Uma aurora tão bela, uma vida tão dura.

Repito, é difícil demais fazer isso quando envolve a criação, o costume, a própria identidade do povo, não à toa quando Floki, antigo companheiro de guerra de Thors, chega a vila e traz consigo os ares de uma guerra; e uma guerra que nada tinha a ver com eles até aquele momento, e, na verdade, ele não teve nada a ver com eles em momento algum; os homens aptos regozijam de alegria por ter a chance de lutar.

Aliás, todos ficam felizes, como se a guerra fosse o objetivo da vida desse povo e na verdade ele é. Só Thors que entende a gravidade da situação que reage com consternação, desgosto, só ele já passou por aquilo e sabe que não há nada de bonito, e muito menos nada de valoroso, em matar seu semelhante. Que não é direito de ninguém tratar a vida dos outros tão levianamente.

Por que comemorar a guerra?

Mas isso não é algo fácil de transmitir e no final a vila continua em polvorosa por conta da guerra. Inclusive, isso dá a Thorfinn a desculpa perfeita para dar vasão a sua inquietude de criança, seu desejo de ser guerreiro como o pai, de desbravar os mares e provar que seus descendentes não fugiram. Mal sabe ele que se não tivessem fugido, seu pai também, ele provavelmente nunca conheceria a paz a qual não dá valor.

Enfim, Floki chantageia Thors e a infração a lei militar para um povo conhecido por sua inflexibilidade se torna estranha aos olhos do público, como se houvesse intenção ainda mais escusa que o exposto, o que se torna claro no terceiro episódio, o da partida para um caminho que só me parece sem volta, afinal, por mais que Thors seja um guerreiro sem igual, um antigo herói de guerra, não vai sobreviver tendo que proteger aqueles ao seu redor.

Quando a guerra muda as pessoas.

Sejamos honestos, não faria sentido se isso acontecesse já que o melhor ponto de virada possível para a história é a morte do pai e o despertar de um desejo de vingança no filho. Aliás, a abertura dá a entender que será o caso e só mais uma observação, a banda que toca a música também fez músicas para o anime Banana Fish. Obra que versa sobre a violência e a podridão urbana, mas, mesmo com séculos de distância, por que me parece tão próxima a Vinland? Por causa da natureza humana.

Passam-se séculos e os povos podem ser demasiadamente diferentes uns dos outros, mas suas falhas, seus objetivos, sua ignorância, não muda. E no fim tudo acaba sendo decidido por meio da guerra. Seja a guerra por poder, por território, por dinheiro ou simples orgulho, que sabemos não ter nada de simples. Só um último adendo, se o encerramento cantado pela AIMER não agradou você, fico surpreso, pois, a música é muito bonita e a produção da abertura ficou ótima!
^^^^
:: Tarefas a cumprir ::
1. Responda com base no texto sobre Thors e a guerra:
(a) Quem é Floki em relação a Thors?
(b) Para qual outro anime a banda da abertura também fez músicas?
(c) Quem canta o encerramento?
2. Escreva a continuação do texto sobre Thors e a guerra a partir do ponto em que ele termina.

:: Material fornecido ::
^^^^
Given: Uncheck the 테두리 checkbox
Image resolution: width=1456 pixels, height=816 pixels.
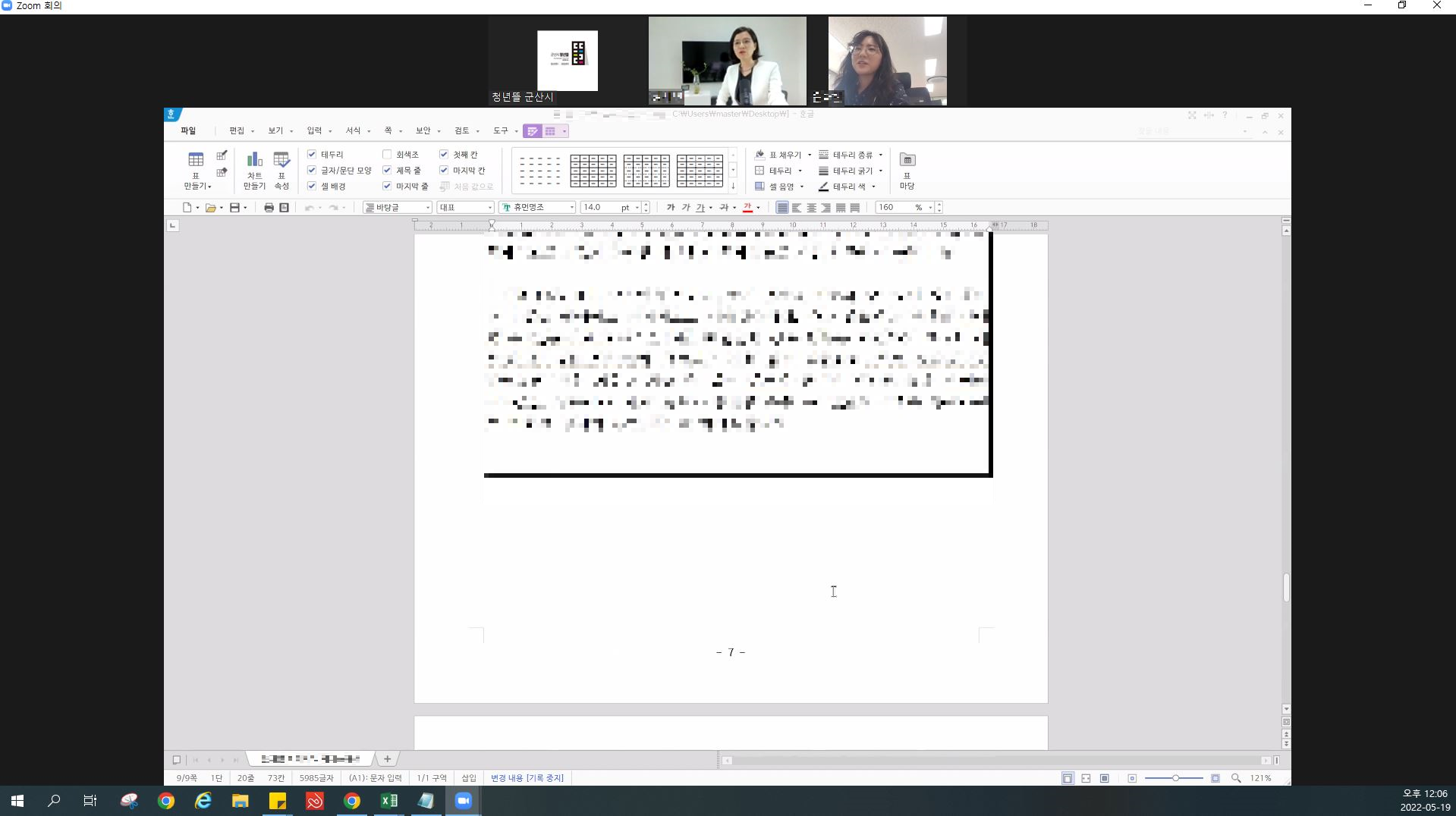Looking at the screenshot, I should (x=312, y=155).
^^^^
:: Lista de respostas ::
1.
(a) Um antigo companheiro de guerra de Thors.
(b) Banana Fish.
(c) AIMER.

2.
E eu pergunto a você, será para melhor?

Voltando à trama, o assassinato em troca de ouro e o desejo de vingança do protagonista é armado e tem uma cena muito simples, mas digna demais de nota, pois é o tipo de coisa que realmente leva as pessoas a mudarem, a se impelirem a pensar fora da caixinha, a família.

Não sei qual é a sensação de ser pai, mas conheço pessoas da minha idade que sabem e, acredite, alguma coisa nelas mudou, elas podem nem perceber e pode não ser nos aspectos mais interessantes para a vida da pessoa naquele momento, mas essa mudança ocorre.

E por que? Por causa de algo que os japonese adoram citar em suas obras de ficção e faz sentido ser explorado nessa mesmo que a história Vinland nada tenha a ver com o Japão: a responsabilidade. O momento em que Thors começou a mudar foi quando sua esposa o fez assumir a responsabilidade e dar nome a filha deles.

Perceba como ele pega a criança sem ter o mínimo de cuidado, como se ela fosse mais um objeto; um estorvo, uma falha; que uma parte dele. E nem o julgo por isso. Quantas culturas ao longo da história não são essencialmente machistas?

Deve, eu espero que tenha, ter havido alguma, mas com certeza isso passa longe de ser comum, então sim, eu entendo a reação dele, o digno de nota mesmo é o que veio depois e o fez desertar para criar sua filha e seu filho que veio depois.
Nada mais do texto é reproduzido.